▸ DATA FOR REVIEW
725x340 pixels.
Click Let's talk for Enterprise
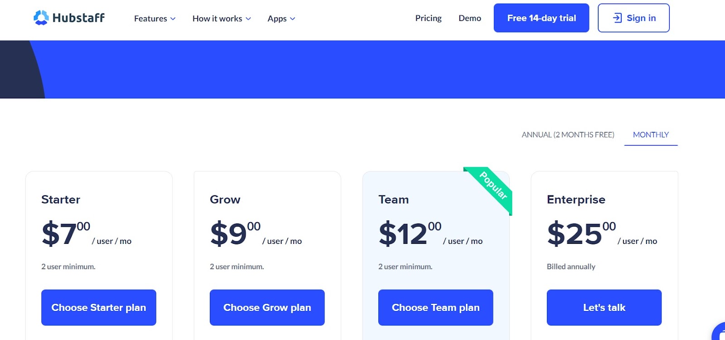[x=604, y=307]

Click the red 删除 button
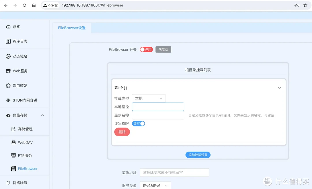click(x=122, y=132)
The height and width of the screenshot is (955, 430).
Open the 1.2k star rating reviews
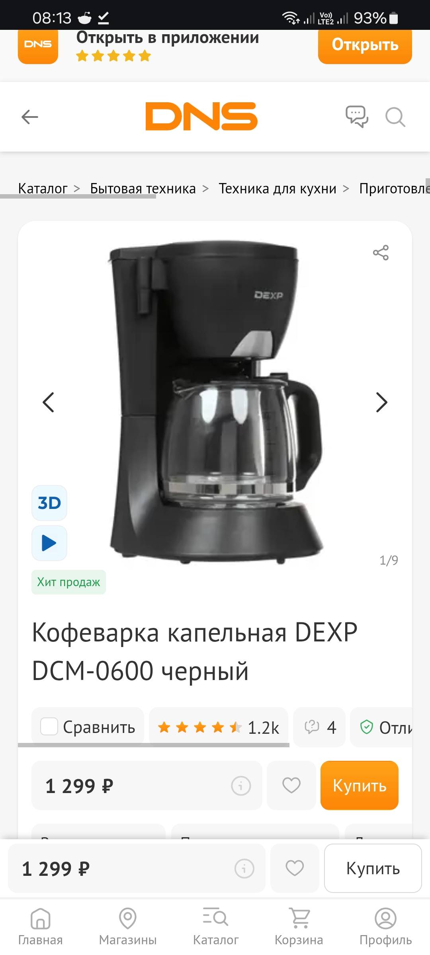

▸ PROBLEM STATEMENT
Go through the material and set it down again exactly, but without any pictures.

▸ ANSWER BOX
725x340 pixels.
Click Let's talk for Enterprise
[x=604, y=307]

Click the red 删除 button
click(x=122, y=132)
The height and width of the screenshot is (955, 430).
Open the 1.2k star rating reviews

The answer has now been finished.